* **DOCUMENT TEXT**

________

“It’s ten times harder to stay the champ than it is to become the champ.”
Ask any champion in any MMA promotion what the most difficult thing about their job is, and this is always the answer. The road to the top is not always easy, but once a fighter reaches the pinnacle of his career, everyone he faces from that point forward is the current top contender for that strap.
UFC light heavyweight champion Jon Jones fought some really tough opponents, like Stephan Bonnar, Matt Hamill, Brandon Vera and Ryan Bader on his way to the top. Once he got the belt around his waist, his opponents quickly became the who’s who of the best fighters in the world, such as Lyoto Machida, Rashad Evans, Vitor Belfort, Glover Teixeira and Alexander Gustafsson. Although this is an extreme example in the largest organization in the sport, any champ at any level will eventually run the same course.
Victory Fighting Championship’s featherweight champ Ryan Roberts has had a crazy, long career. In eight years, he has racked up a 19-10-1-1 record, faced the likes of Donald Cerrone, Duane Ludwig and Marcus Aurelio, and held titles in a couple different promotions. He has stopped 10 opponents, been stopped by eight, had some ups, had some downs and always found himself coming back for more. The last year of his career has, by far, been the craziest.

________

* **SOURCE EXCERPT**

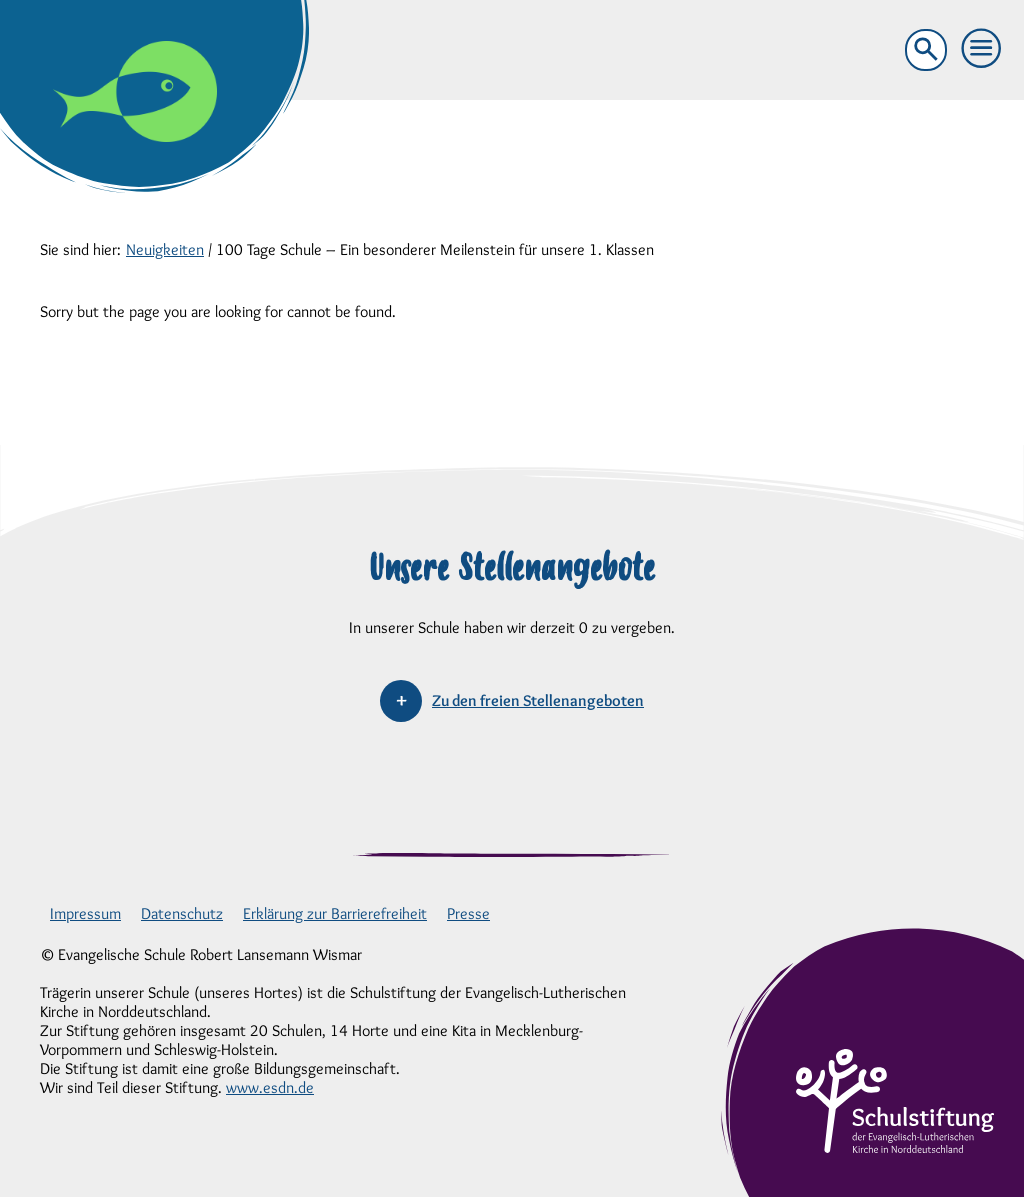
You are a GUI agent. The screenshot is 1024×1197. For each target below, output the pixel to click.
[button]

________

* **THE EXERCISE**
Write the next part of the MMA article about staying champion, picking up after its final sentence.

* **RESULT BELOW**
In December 2012, Roberts captured the VFC featherweight title. Eight months later, he lost his sister, Andrea Kruger, as part of a horrific, murderous crime spree in Omaha, Neb. In the fall of 2013, his next opponent, L.C. Davis, also lost a sibling at the hands of another individual. Roberts’s first fight back in the cage after winning the featherweight belt was against Davis for the VFC bantamweight title on Dec. 14—364 days after his last fight.
Roberts and Davis had a tremendous amount of respect for each other leading up to the fight, but after Roberts missed weight, the title was off the line and the verbal jabs started to fly from the Davis camp. The fight went on as scheduled, and Roberts won by unanimous decision. He vowed never to attempt 135 pounds again. The cut was just too much for his frame.
Looking to stay on track and get that first actual title defense, the one to validate his champion status, Roberts was back in the cage only three months later. Across the cage was longtime veteran and former WEC champ Chase Beebe. With 17 submission wins, Beebe brought the exact skill set that Roberts has succumbed to in the past. It was one of the biggest challenges of his career, and his training camp was a tough one.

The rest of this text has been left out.